2.2 Memory

The memory of modern computers have vast capacity, in billions of uniquely addressable locations. Memory can be used to store data and code. As a result, it makes sense to connect an ALU to memory so that an ALU can directly access the values to feed an ALU, and to store results directly back to memory.

There are two problems with this approach.

2.2.1 Physical limitations

Because the capacity of memory is huge, they cannot be located in the the processor. For those who want to know why, the limitation is due to the number of transistors we can put on a single silicon die, and more importantly routing resources on a silicon die.

As a result, memory is implemented as a separate module that is connected to a processor by copper traces on a printed circuit board. Modern PCs also have a north bridge that interfaces memory to the processor.

The physical separation of the processor and memory poses certain physical limitations. Inductance and capacitance are unavoidable by products of any copper trace on a circuit board. These physical properties delay signal change from one end of a copper trace to the other end.

As a result, there is a limitation as to how quickly we can move data to and from memory.

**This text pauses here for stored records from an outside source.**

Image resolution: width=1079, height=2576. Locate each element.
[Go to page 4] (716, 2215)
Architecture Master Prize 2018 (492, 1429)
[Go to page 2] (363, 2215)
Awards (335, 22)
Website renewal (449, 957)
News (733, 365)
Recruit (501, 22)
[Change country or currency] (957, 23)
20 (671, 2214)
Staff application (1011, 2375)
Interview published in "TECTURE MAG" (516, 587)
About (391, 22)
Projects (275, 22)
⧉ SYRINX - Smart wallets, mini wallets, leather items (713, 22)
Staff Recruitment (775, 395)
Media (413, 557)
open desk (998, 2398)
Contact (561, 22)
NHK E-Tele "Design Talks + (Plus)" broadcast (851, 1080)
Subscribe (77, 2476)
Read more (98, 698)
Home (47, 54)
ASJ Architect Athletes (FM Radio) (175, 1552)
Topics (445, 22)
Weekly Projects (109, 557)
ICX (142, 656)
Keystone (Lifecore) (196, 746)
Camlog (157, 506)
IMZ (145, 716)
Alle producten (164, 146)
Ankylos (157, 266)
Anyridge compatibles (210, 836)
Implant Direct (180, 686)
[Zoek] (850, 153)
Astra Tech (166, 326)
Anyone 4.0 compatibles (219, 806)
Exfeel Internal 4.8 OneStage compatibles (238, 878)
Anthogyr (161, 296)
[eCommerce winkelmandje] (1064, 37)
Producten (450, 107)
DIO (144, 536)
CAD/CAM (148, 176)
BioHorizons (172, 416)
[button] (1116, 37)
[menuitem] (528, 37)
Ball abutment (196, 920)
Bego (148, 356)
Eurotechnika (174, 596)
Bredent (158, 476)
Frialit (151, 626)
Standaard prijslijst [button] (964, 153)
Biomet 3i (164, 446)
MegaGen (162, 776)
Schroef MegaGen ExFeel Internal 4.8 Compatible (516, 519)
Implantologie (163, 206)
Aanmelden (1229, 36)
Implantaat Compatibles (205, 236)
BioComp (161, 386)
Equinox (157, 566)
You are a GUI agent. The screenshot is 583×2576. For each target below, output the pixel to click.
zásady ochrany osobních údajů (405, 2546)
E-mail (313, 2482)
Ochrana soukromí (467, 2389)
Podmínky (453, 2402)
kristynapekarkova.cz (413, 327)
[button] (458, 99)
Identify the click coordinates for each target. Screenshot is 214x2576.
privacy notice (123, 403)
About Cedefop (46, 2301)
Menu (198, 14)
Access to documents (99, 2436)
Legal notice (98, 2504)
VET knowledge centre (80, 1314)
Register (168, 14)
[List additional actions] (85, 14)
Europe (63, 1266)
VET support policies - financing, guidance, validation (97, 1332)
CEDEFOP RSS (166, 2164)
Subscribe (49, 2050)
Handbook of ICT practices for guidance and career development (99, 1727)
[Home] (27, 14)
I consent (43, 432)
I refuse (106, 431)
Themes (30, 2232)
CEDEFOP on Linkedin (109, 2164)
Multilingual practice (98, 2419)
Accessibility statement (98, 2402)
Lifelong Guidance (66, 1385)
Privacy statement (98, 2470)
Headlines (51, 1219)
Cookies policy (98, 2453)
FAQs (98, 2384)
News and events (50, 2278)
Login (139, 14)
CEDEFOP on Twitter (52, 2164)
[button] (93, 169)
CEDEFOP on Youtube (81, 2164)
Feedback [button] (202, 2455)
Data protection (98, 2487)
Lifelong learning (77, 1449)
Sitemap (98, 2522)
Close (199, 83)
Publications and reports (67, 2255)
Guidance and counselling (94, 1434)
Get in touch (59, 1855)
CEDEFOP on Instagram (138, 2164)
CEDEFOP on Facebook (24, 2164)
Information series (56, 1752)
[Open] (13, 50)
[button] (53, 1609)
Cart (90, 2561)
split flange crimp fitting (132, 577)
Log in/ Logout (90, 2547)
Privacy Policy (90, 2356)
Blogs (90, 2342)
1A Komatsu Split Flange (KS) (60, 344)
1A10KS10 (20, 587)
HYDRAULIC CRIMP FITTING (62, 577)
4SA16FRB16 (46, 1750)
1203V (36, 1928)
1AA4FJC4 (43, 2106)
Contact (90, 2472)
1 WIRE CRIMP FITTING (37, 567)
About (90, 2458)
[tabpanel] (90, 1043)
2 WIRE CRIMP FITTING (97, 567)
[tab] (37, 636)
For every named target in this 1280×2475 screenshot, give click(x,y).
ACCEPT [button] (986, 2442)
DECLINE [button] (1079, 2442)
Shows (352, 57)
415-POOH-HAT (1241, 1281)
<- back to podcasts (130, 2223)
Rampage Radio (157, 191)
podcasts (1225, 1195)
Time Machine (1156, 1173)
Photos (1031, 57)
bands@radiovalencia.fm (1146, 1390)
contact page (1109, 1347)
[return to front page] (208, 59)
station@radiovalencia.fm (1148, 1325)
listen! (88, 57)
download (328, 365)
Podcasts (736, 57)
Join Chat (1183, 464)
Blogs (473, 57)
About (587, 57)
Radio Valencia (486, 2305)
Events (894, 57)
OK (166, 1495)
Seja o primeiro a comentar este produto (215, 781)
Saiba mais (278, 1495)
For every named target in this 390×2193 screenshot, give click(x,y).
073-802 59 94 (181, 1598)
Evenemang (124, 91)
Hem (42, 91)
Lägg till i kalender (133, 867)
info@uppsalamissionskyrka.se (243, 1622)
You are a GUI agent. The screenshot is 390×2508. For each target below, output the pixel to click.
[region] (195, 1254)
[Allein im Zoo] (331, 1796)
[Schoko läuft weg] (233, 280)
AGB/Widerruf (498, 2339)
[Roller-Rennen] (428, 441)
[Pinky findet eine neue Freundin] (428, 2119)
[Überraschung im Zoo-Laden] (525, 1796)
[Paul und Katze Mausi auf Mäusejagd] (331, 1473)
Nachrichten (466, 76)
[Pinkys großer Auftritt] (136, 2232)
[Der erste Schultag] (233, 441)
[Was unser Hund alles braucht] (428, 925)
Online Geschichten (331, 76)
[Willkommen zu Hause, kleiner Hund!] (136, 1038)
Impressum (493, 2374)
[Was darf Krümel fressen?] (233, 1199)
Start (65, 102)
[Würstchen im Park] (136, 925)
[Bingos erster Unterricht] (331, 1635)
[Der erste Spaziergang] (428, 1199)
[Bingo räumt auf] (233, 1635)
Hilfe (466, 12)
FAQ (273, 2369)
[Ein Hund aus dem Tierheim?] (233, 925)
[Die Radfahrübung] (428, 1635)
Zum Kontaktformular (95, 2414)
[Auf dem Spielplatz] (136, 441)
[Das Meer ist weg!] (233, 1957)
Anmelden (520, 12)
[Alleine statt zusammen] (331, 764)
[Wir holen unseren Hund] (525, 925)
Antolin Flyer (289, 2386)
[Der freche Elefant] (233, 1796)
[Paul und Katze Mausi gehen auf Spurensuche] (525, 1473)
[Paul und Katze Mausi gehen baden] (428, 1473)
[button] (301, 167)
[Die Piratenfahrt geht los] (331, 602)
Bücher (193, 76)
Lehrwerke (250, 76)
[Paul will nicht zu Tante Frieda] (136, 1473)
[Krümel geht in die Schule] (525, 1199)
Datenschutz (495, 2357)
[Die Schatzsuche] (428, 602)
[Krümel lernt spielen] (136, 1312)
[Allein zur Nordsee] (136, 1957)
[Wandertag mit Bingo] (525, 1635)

Here is a side note related to terminologies. Modern PC memory is DDR2 (double data rate 2), which is basically quad data rate. This means that for each clock cycle, there are up to four memory transfer. Memory is rated by two equivalent units. When used in the DDR2 method, the number after DDR2 describes the number of memory transfers per second in millions. For example, DDR2-1066 means the memory module is capable of 1066 million transfers per second.

The other metric is the PC2 designation used to describe memory modules. Because memory modules transfer 8 bytes per transfer, the PC2 designation is usually eight times DDR2 designation. A DDR2-1066 memory is also known as a PC2-8500 modules because it is capable of transfering 8500 million (8.5 billion) bytes per second.

Note that this is based on the most optimal conditions (reading of consecutive locations in a burst). When memory access pattern is random in nature, memory transfer can drop significantly, back to the basic clock rate of the memory bus. A DDR2-1066 memory module drops back to up to 266MHz of memory transfer in the best case. With addition of address latching and etc., we can only have a fraction of 266 millions transfer per second.

A processor, on the other hand, is rated by the frequency of the core, which is between 2GHz and 3GHz. Simple instructions like add and subtract are single clock instructions. This means the ALU can potentially add numbers 2 to 3 billions per second.

What this all means is that memory cannot feed the ALU nearly fast enough by 10 times! This is the first problem of using only memory to supply values to the ALU and store results from the ALU.

2.2.2 Opcode size

If all operations connect memory to the ALU, then each instruction must be able to specify any one of the 4 billion locations in memory for the first value, the same for the second value, and one to specify where to store the result.

32 bits (binary digits) are needed to specify one of 4 billion locations. This means that an add instruction needs 96 bits just to specify where to get the two input values and where to store the result. This means that instructions will grow big. This, in return, taxes performance as more memory cycles are wasted to get instructions. It also make program (code) much bigger.